- Main
Foliations, Contact Structures and Finite Group Actions
- Carlson, Christopher Anthony
- Advisor(s): Schultz, Reinhard
Abstract
I have considered two main questions in my research. First, which foliations on a manifold are compatible with a particular symmetry group. Second, which contact structures are preserved by which symmetry groups. The existence of both foliations and contact structures have been studied for over a half-century with no consideration for symmetry groups. I have looked thus far at finite symmetry groups. Historically, the study of manifolds and symmetry groups goes back to Riemann's formulation of the manifold concept in his 1854 lecture on the foundations of geometry.
An equivalence class of smooth 1-forms L on a manifold M consists of all hL where h is any smooth function M to R. Given a smooth finite group action G on M, preserving this equivalence class means that there is a homomorphism E from G to {-1,1} and a L' in [L] such that for any g in G, g*L' = E(g)L'. In other words, there is a representative form L' such that g*L'=+-L'.
There are mostly negative results for orientation reversing group actions. Let M be a smooth oriented (4n-1)-manifold. If Z_2k, k>1 acts smoothly but not orientation preservingly on M then there is no contact form on M which is compatible with this group action.
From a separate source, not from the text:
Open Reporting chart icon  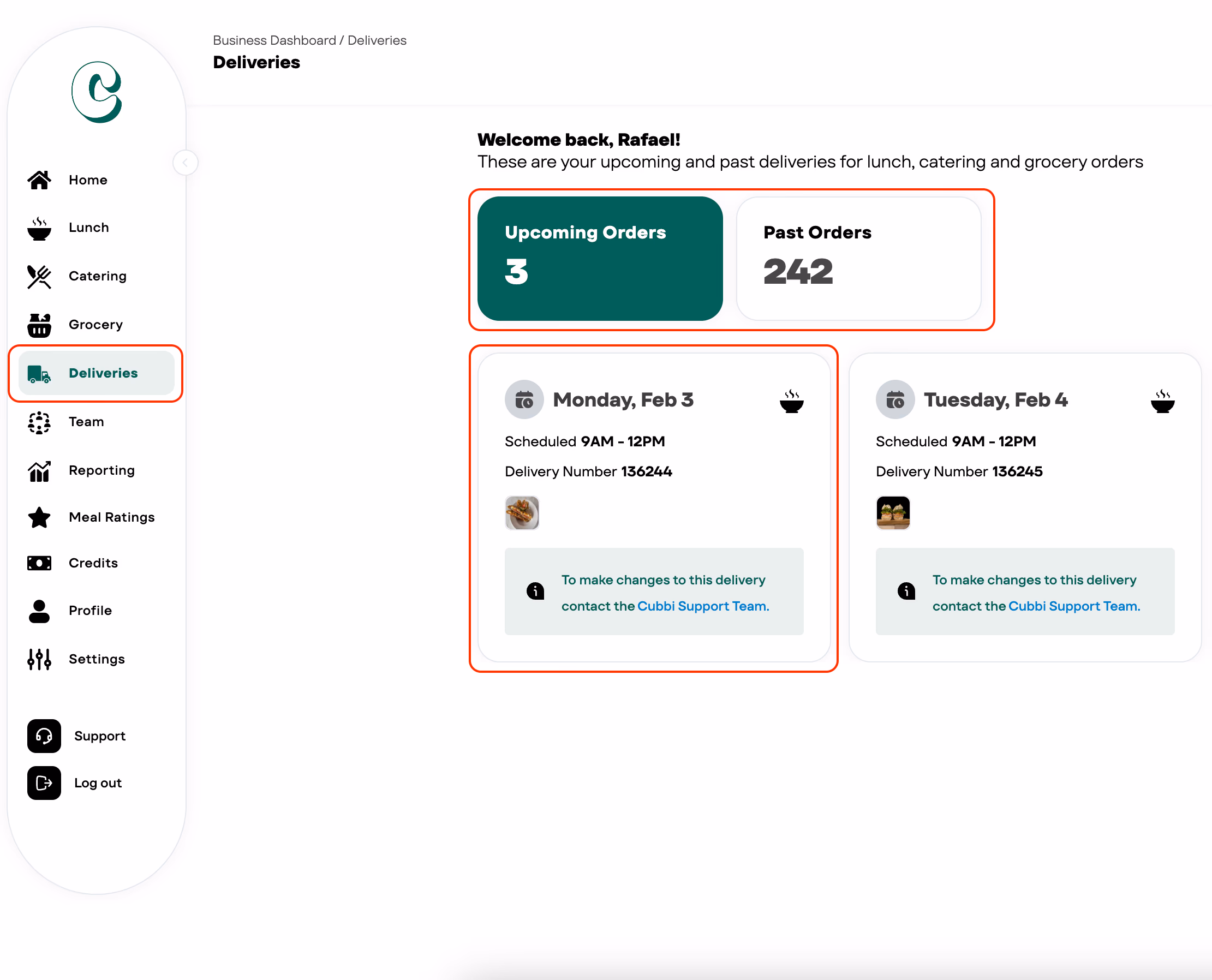tap(39, 471)
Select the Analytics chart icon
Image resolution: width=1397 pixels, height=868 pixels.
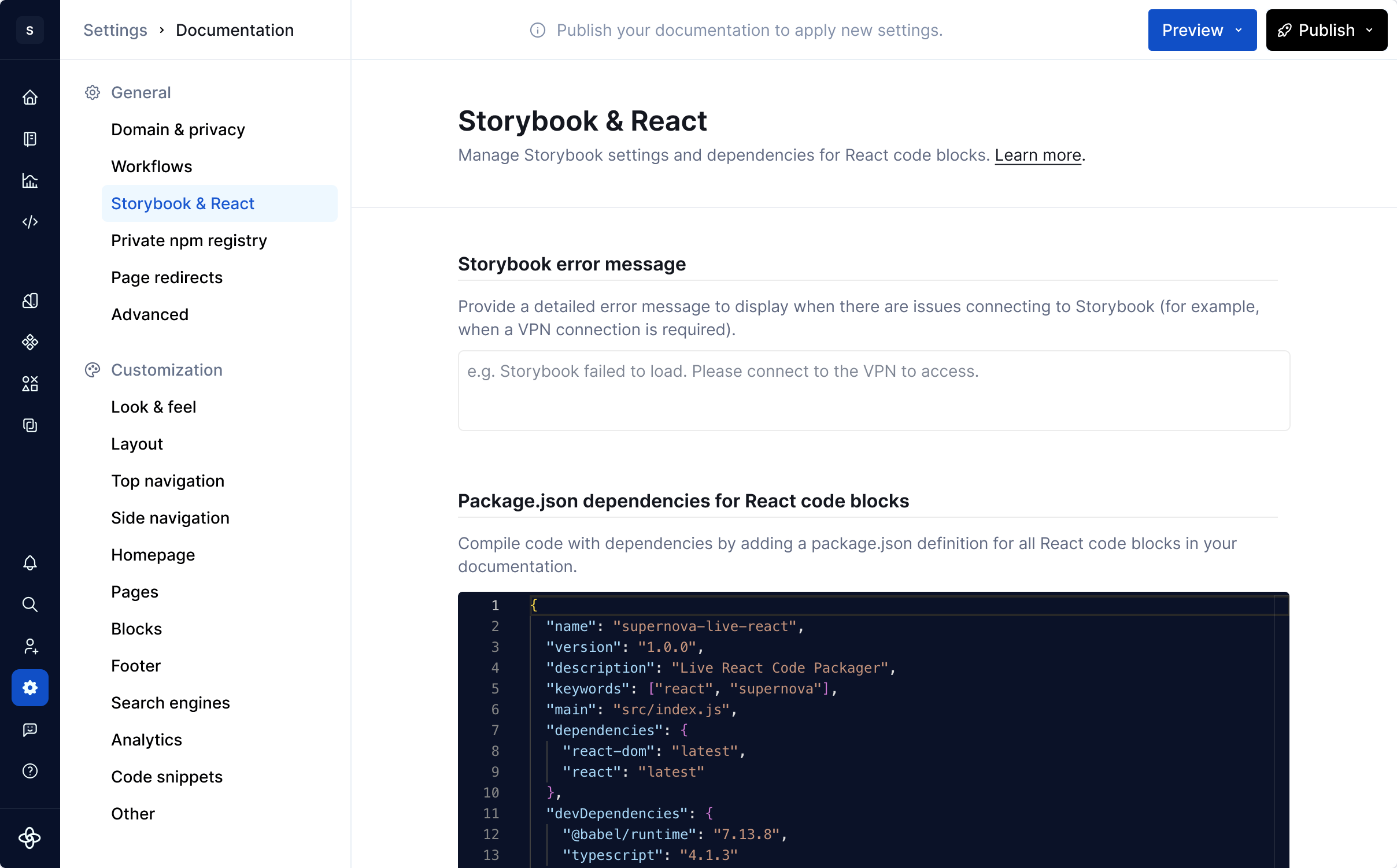point(30,180)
For foliations, there are no compatible codimension 1 foliations on S^3 with a group action containing an orientation reversing subgroup that is isomorphic to Z_2k, for k>1.
An equivalent condition for a smooth n-manifold M to have a G-invariant codimension 1 foliation is that each connected component of each fixed point set has Euler characteristic zero, where G is an odd order group that acts smoothly on M, with isotropy groups linearly ordered by inclusion.
The last result is constructive. Let M be a closed smooth oriented 3-manifold with a smooth orientation-preserving G-action, where G is a group of prime order p. Then there is a G-invariant contact form T on M. This form is constructed from an open-book decomposition, and a branched covering.